[What is expected]: From the line that contains "Where should I" down to the final line below, please repeat each line exactly and nothing more, with no pictures.
**** Supplied material ****
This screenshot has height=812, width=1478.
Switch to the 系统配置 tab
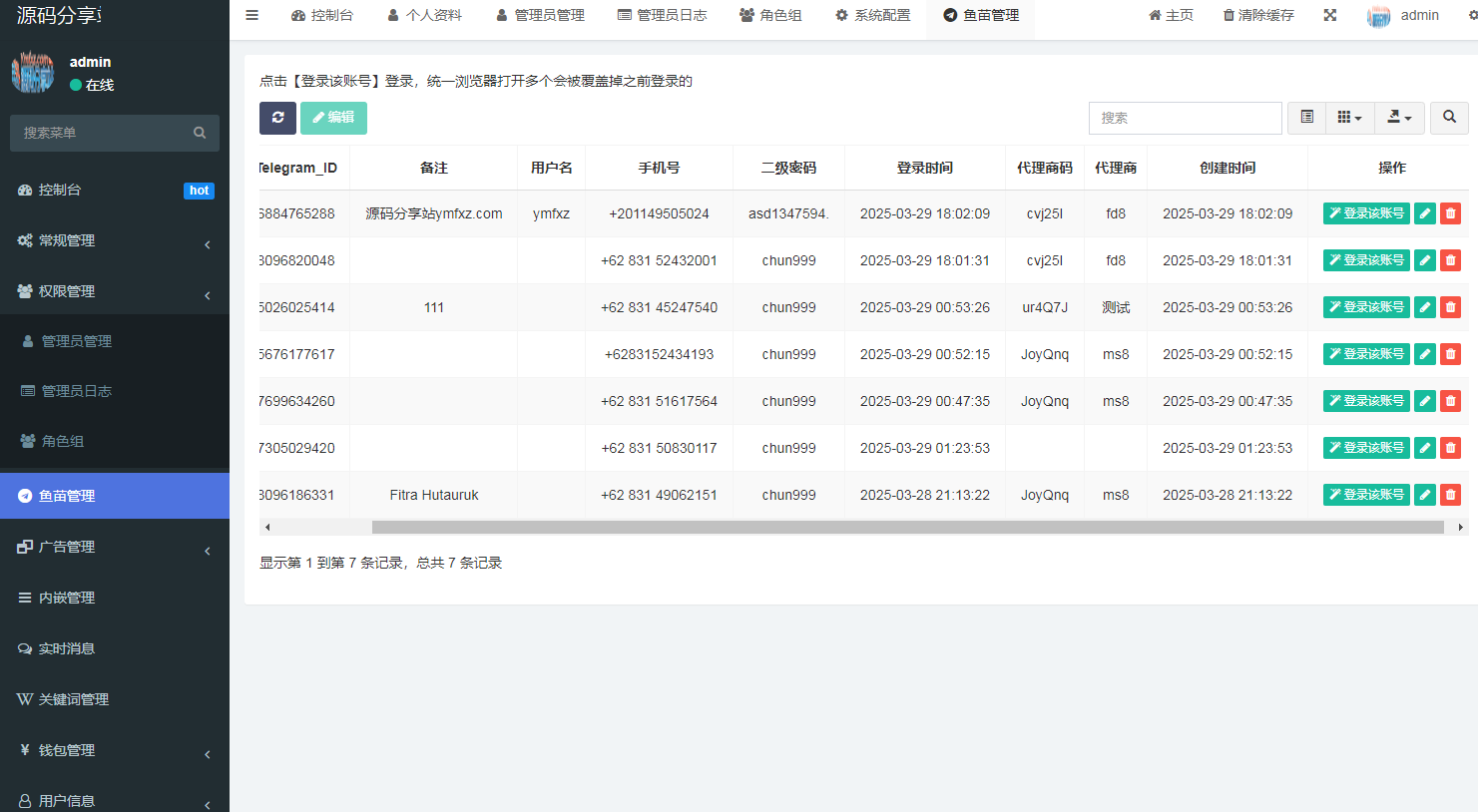(872, 15)
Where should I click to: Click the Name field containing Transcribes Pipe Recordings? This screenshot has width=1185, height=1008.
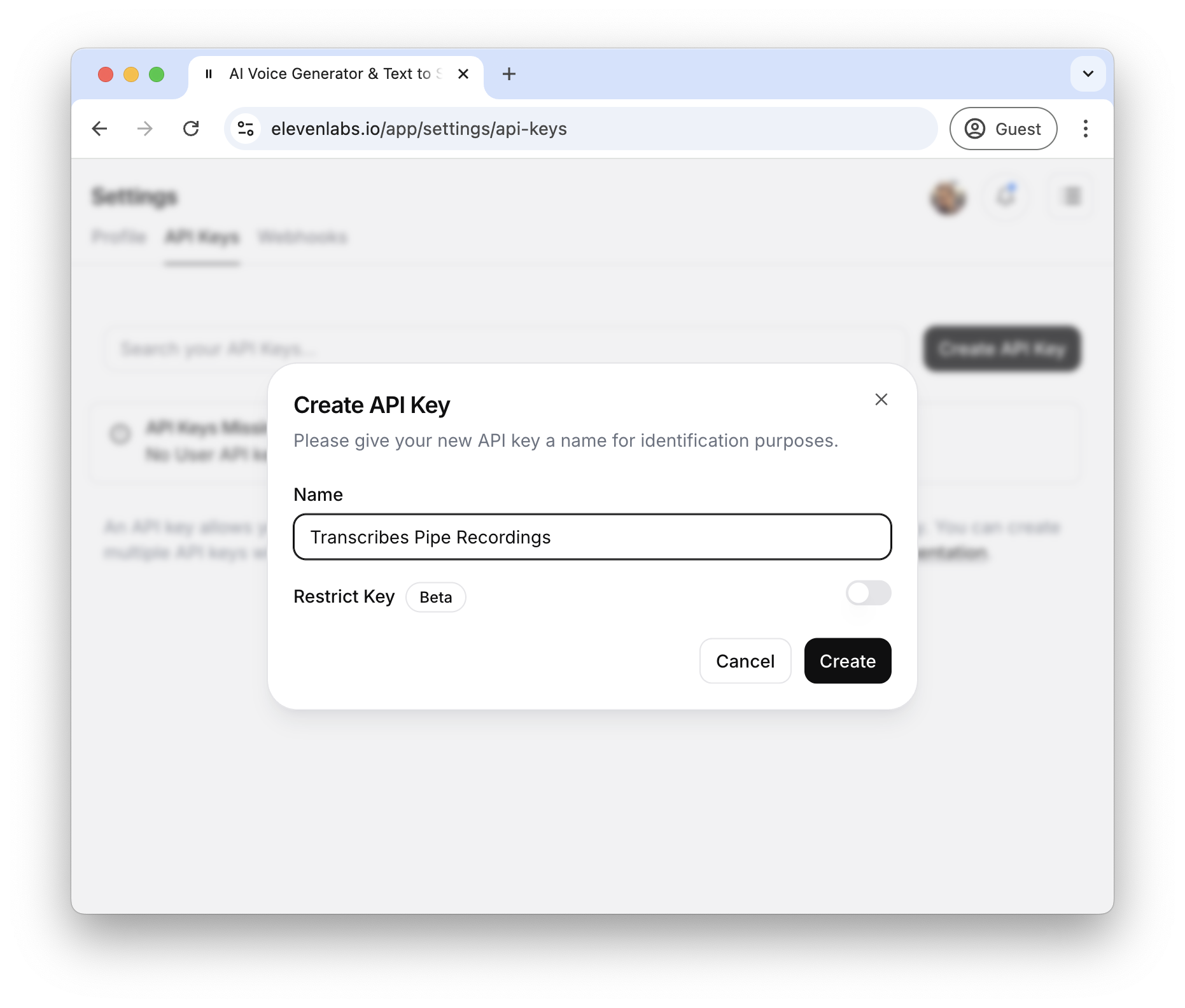pos(591,536)
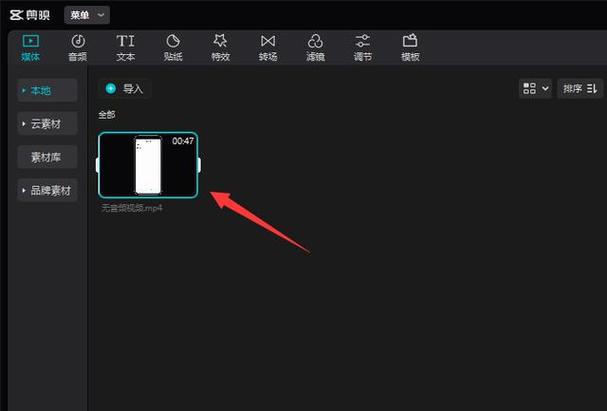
****
[Answer to the problem]:
Where should I click to: Click the Name field containing Transcribes Pipe Recordings? This screenshot has width=1185, height=1008.
pos(591,536)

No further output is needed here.